● **Textauszug**:
.....

Der Bund stellt öffentlichen Verwaltungen gratis das Testinstrument logib „Lohngleichheitsinstrument Bund“ zur Verfügung, welches die Lohndifferenz zwischen Frau und Mann mit wenig Aufwand ermittelt. Bei logib handelt es sich um ein methodisches Verfahren, welches eine Regressionsanalyse (ökonomisch-statistisches Analyseverfahren) durch ein wissenschaftlich abgestütztes Verfahren ermöglicht. Dieses Verfahren wurde im Rahmen eines Bundesgerichtsentscheides im Jahre 2003 anerkannt. Durch die bereitgestellte logib-Statistik-Software kann ermittelt werden, wie hoch die Lohndifferenz zwischen den Geschlechtern ist. Dementsprechend, wie vom Gleichstellungsgesetz aus dem Jahre 1996 verlangt wird, können Lohnangleichungen getätigt werden, da berechnet werden kann, ob die Lohngleichheit zwischen Frau und Mann für gleichwertige Arbeit gewährleistet ist. Im Rahmen des öffentlichen Beschaffungswesens darf eine Toleranzschwelle von 5% nicht überschritten werden. In der Berechnung werden berücksichtigt:

1. Persönliche Qualifikationsmerkmale (Ausbildung, Erwerbserfahrung, Dienstalter);

2. Arbeitsplatzbezogene Merkmale (Anforderungen des Arbeitsplatzes, berufliche Stellung);

3. Evtl. weitere lohnrelevante Faktoren, sofern sie nicht diskriminierend sind.

.....

● **Bereitgestellte Angaben**:
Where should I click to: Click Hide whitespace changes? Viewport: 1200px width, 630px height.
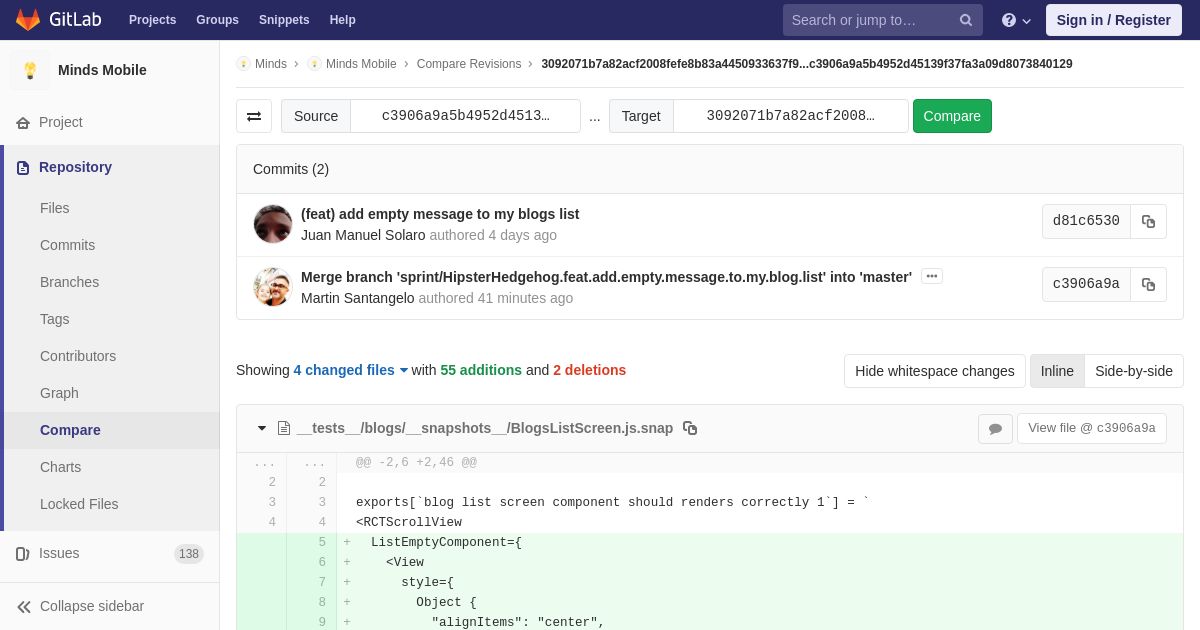935,371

.....

● **Aufgabe**:
Nenne alle Merkmale, die der Textauszug zum Lohngleichheitsinstrument logib in den Klammern der nummerierten Punkte aufzählt.

● **Lösung**:
- Ausbildung
- Erwerbserfahrung
- Dienstalter
- Anforderungen des Arbeitsplatzes
- berufliche Stellung